Onboarding is a delicate time in the lifecycle of a new employee. When done right, it’s an opportunity to make a great impression and ensure a working relationship that’s smooth, efficient and productive from the get-go. If done wrong, it can set the relationship on shaky ground from day one. The best way to make sure you get off to a good start is to work from a carefully considered onboarding process checklist.
An onboarding checklist will help you make sure you don’t leave out any steps toward meeting these fundamental goals:
- Set the stage for a good working relationship with the employee.
- Assimilate him or her into the organization and the team.
- Get the new employee up to speed as quickly as possible.
A good checklist isn’t about ticking off steps — it’s about designing your employee’s journey so all the roadblocks to success have been swept out of the way. The onboarding process checklist that follows will help ensure the route is welcoming and empowering.

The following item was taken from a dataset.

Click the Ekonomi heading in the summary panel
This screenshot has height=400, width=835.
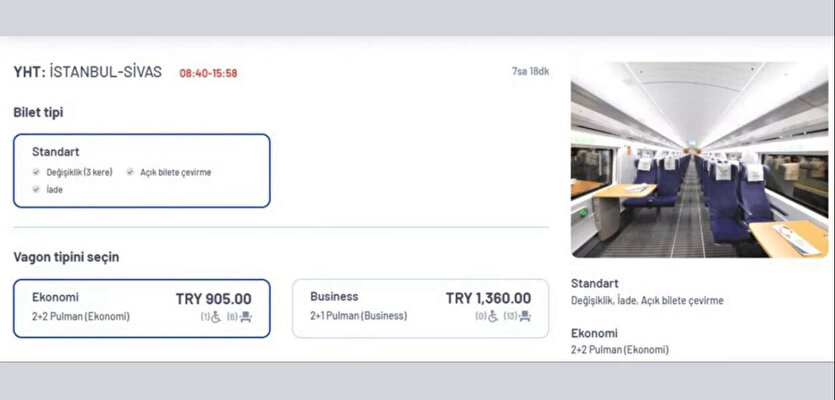coord(594,333)
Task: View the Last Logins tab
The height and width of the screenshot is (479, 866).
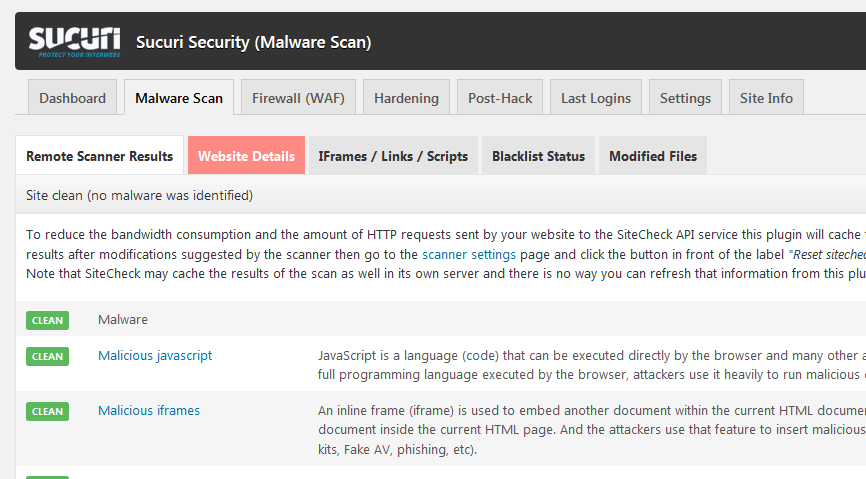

Phase one of your onboarding checklist — Activation
Paperwork is a necessary part of onboarding, but it doesn’t need to overwhelm your new hire on their first day. Many onboarding documents can be collected and accounts set up before they arrive at the office. With an online training portal, you can securely gather information and provide preliminary training to help your new team member hit the ground running.
Sitting in an empty conference room filling out paperwork can feel isolating. If you get it out of the way early — by having the employee complete forms online from home, for example — you can more swiftly move toward covering the details of the job description, introducing the new employee to the team, and answering any questions they might have.
- Collect onboarding documents and data, fill out paperwork — online if possible, and integrated with your training platform.
- Set up accounts with company email and programs like Slack and Salesforce.
- Go over the job description in detail to ensure both the supervisor and the new hire understand the required duties.
- Set aside time to address questions and concerns.
Meeting the team
A fascinating 20-year study done at Tel Aviv University found that the factor most closely linked to an employee’s overall health — good or bad — was the support of coworkers. After all, they’re the people we spend the most time with every day.
That’s why meeting the team is such an important section of the onboarding process checklist. Take time throughout the first day to introduce the new hire around — both to direct teammates and to key people in other departments. Formal meetings are fine in many cases, but scheduling an informal event like a team lunch or a coffee social is a great way to break the ice and start to form good co-worker bonds.
- Schedule a lunch or coffee date to meet teammates on the first day.
- Assign a “buddy” in the department to check in on the new hire.
- Set up job shadowing opportunities and site visits.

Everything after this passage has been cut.